DOI
https://doi.org/10.3762/bjoc.13.155

Summary
Understanding how living cells emerged from the inanimate world remains one of the most fascinating and challenging research problems in biological chemistry. It is clear that cells are the product of a long evolutionary process, which justifies the complexity of the biochemical systems that characterize them.
Aspects of crucial importance on which research has long focused are some characteristic aspects such as for example the formation of membranes or the accumulation of information and catalytic systems.
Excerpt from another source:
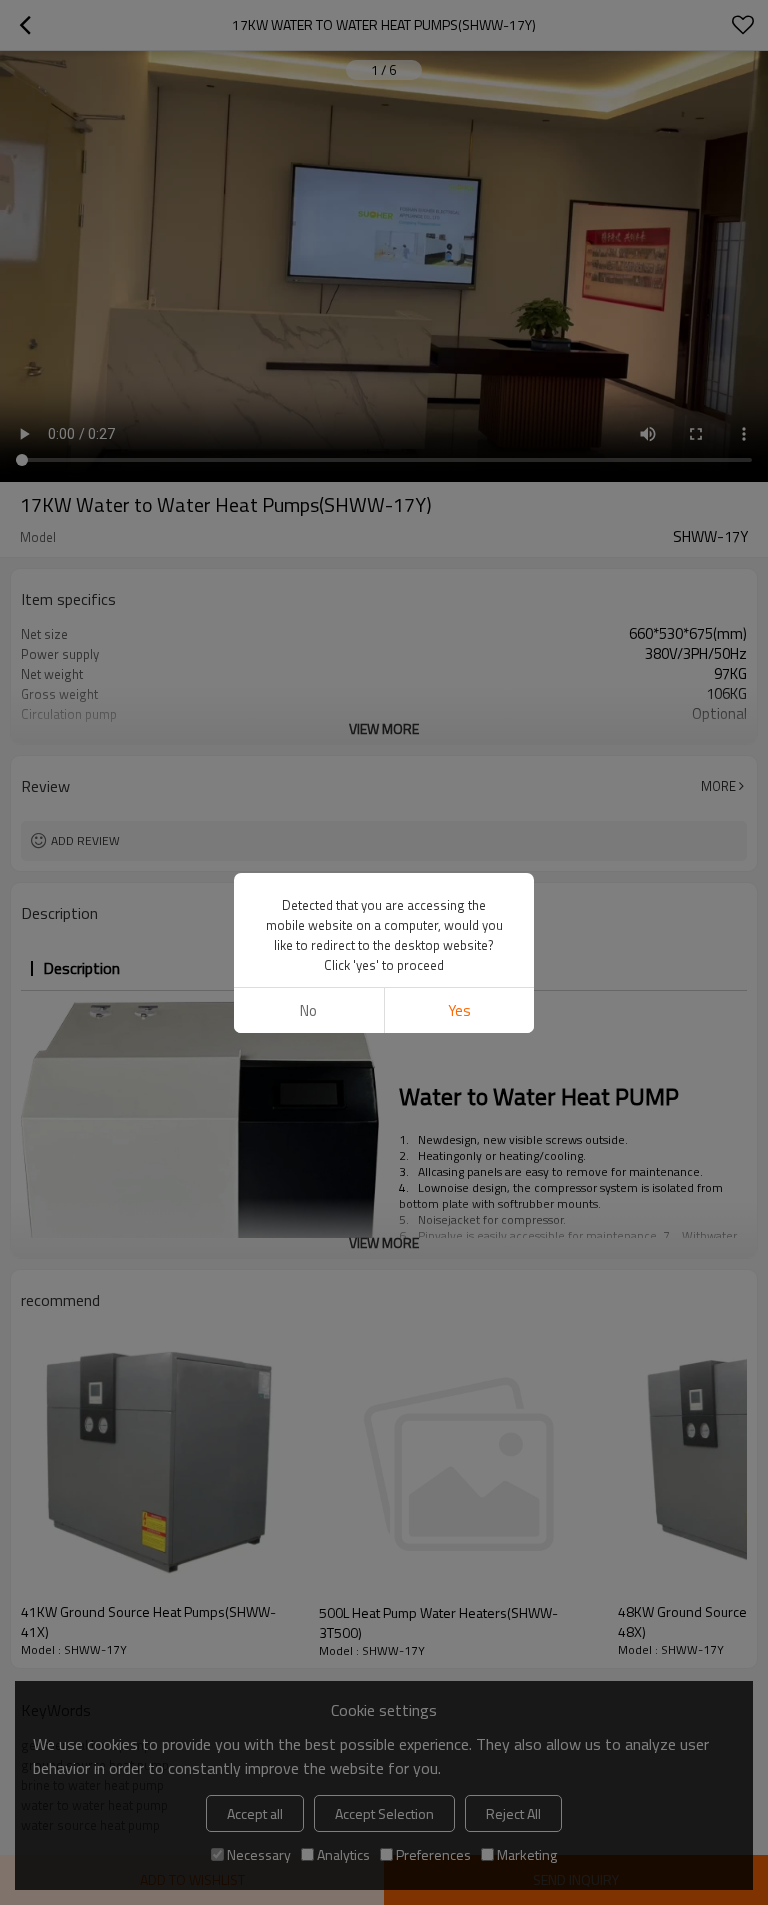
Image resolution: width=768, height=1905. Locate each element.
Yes (459, 1010)
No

This approach is now being replaced by a more "systemic" approach which considers a cell as a complex system and not as a simple set of isolated functional systems.
This work summarizes some advances in the chemistry of systems highlighting that chemical systems imply a form of chemical contiguity which allows the passage from the synthesis of molecules to that of macromolecules.

Relevance for Complex Systems Knowledge
Contiguity is defined as “the condition of touching or being in physical or non-physical contact”. In a chemical context, contiguity can be seen as a connected set of conditions that allow not only the synthesis of the individual components of a system but also to establish connectivity between them obtaining what we know as a biochemical system.
Abiotic chemistry has provided the molecules necessary for the birth of cells and/or their precursors, but a reductionist approach fails to explain the transition between abiotic chemistry and biochemistry (precisely because it takes into consideration only one event at a time and not the whole system)
A change of vision is therefore necessary, moving from the interest on the single components or on the single event to the interest on the system and on what the system does. At the same time, it is necessary to explore the connectivity of processes to understand how this integrates, determining them, to the functions of the system.

Point of Strength
The diversity of living systems depends on the chemical-physical nature of the specific components that make them up and which take part in the various biochemical processes.
The way these chemicals are organized throughout the system is what determines the function that a biochemical system is able to perform.
The study of contiguity represents a paradigm shift capable of overcoming the reductionist limits that have so far slowed down the research and understanding of the evolution of biochemical processes in the field of the emergence of life.